An even clearer analogy might be with leaving the heat on. It’s like I leave the heat on 90 degrees even when I leave the house for most of the day. And when I come home and though it’s hot outside, I turn it up to 100 degrees inside the house, and then worry about why it’s so hot and when the weather will get cooler again.

It’s hard to accept that if my mind was blank for 50% of the day, that would be better than now. How can that be? Who would “drive” my life for that 50% of the time? Isn’t this like saying I would drive better if I took my hands off the wheel half the time?

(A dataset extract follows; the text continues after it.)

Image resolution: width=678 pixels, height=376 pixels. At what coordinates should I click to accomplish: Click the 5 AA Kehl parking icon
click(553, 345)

That’s pretty much what living with anxiety is like: feeling as if one is driving all the time. That one has to be vigilant and not relax too much because without one’s continual attention, an accident might happen, hurting oneself and others.

The thought of quieting the mind feels like accepting being comatose. As if to not have something to think or worry about, or to analyze or to anticipate, or to remember or mull over, is to inflict harm on oneself, like severing a part of the brain. Surely it is mere self protection and a healthy attitude, even just due diligence and being responsible, to not hurt oneself. Thoughts and emotions are as much a part of us as hands and legs. Who would be better off giving those up? And besides, how can one “turn off” thoughts and emotions anyway, that too for 50% of the time? It can seem as impossible as it does irresponsible.

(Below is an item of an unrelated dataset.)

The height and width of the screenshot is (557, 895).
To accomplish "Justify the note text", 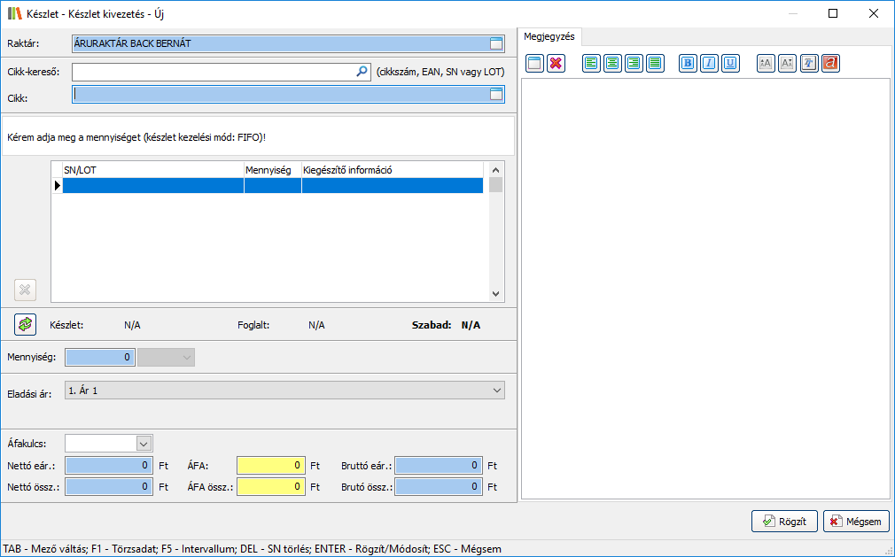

But the point isn’t to turn off thoughts and emotions. It is simply to recognize that 50% of the thoughts and emotions are repetitive and don’t come from a space of creativity or spontaneity. In anxiety the distinction between creative thoughts and worn out thoughts becomes hard to hold onto. Every thought and emotion feels new, as if it has to be responded to with the energy of a new idea – even as it is obvious that the thought is as familiar and as old as stale bread which is inedible.

Thoughts and emotions come unbidden, constantly. About 25% of the time when they come unbidden they are linked to the context in which they arise and where they offer new, fresh perspectives. But 50% of the time they come unbidden without being linked to a relevant context. They come purely out of habit, not because an interaction with the world requires it. In anxiety this distinction between habit and the world requiring it gets blurred, so that keeping up with habit itself comes to seem like what the world requires. So thoughts which come 50% of the time just from habit appear as if they are coming from the world, and so as requiring the due urgency that any first time, spur of the moment interaction might require.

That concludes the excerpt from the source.